Naam: Lalona
Partner: I don't even know if you're still living~
Veulens: haar tweelingdochters Stencia en Inmensia en haar zoon Livio
Verleden:
Samen kregen ze drie veulens, een tweeling, en een eenling om het zo te noemen. Stencia en Inmensia, de tweeling. En ook meteen de oudste twee. Daarna kwam Livio, haar enige zoon. En de jongste. Ze had geen flauw idee of ze nog leefde. Maar in dat geval zouden Stencia en Inmensia nu tien jaar zijn. En dan zou Livio nu zo’n 8 jaar zijn. Dus de kans was, hij was niet al te groot. Ze had laat kinderen gekregen, maar ondanks dat voedde ze hun perfect op. Met ‘ze’ bedoel ik Lalona en Ceithre. De veulens groeide op tot beschaafde jaarlingen die respect toonde aan oudere. Eigenlijk had iedereen bewondering voor hun. Voor de veulens, om hun beschaafdheid. Het waren niet alleen uiterst slimme en sterke dieren. Ook waren ze uiterst beschaafd en vriendelijk. Ze stonde klaar voor iedereen in welke tijd dan ook. Net als hun moeder, net als hun vader. Iedereen had respect voor de familie, voor hun vriendelijkheid.

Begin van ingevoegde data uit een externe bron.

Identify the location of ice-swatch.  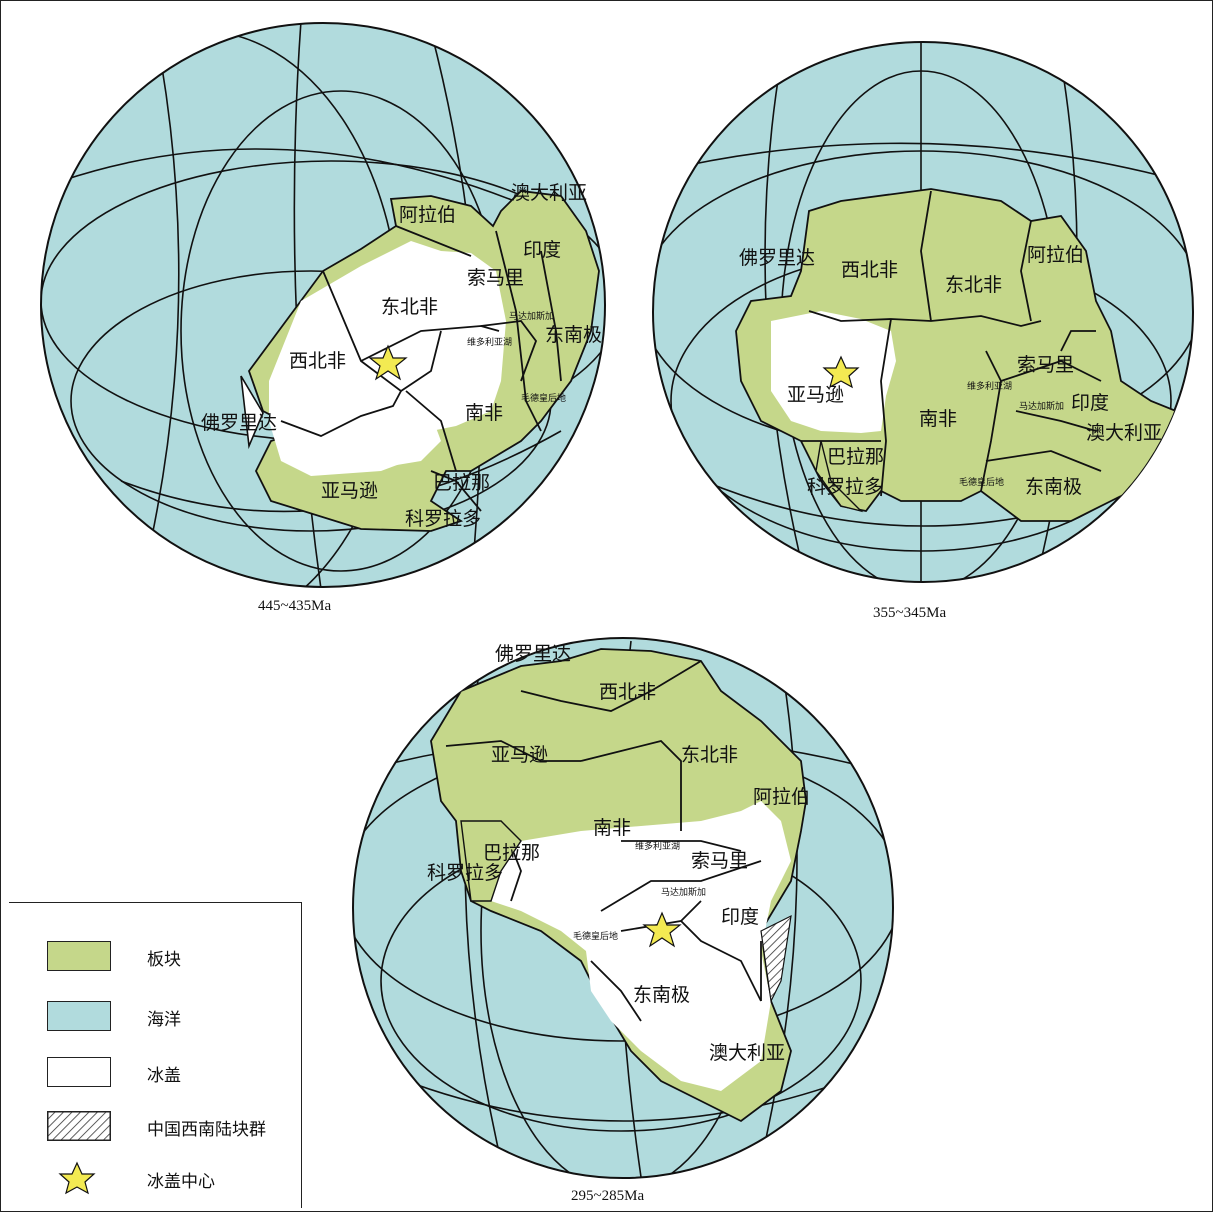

En niemand had ooit ruzie met ze gehad. Zo kwam het dat ze samen lang en gelukkig leefde, tot de tweeling vier jaar was. En Livio dus een jaarling. Een andere familie kwam naar het gebied. Het kudde gebied. Het gebied waar het verse gras altijd onder hun voeten golfde en de watervallen vrolijk kletterden, waar de zon altijd scheen. En waar het nooit winter werd. Het land van de eeuwige zomer werd het genoemd. Alsof er een spreuk over hing zodat het nooit meer winter zou worden. Die sloegen ze gewoon over. Nou niet helemaal. In de winter leek het herfst. En lente tegelijk.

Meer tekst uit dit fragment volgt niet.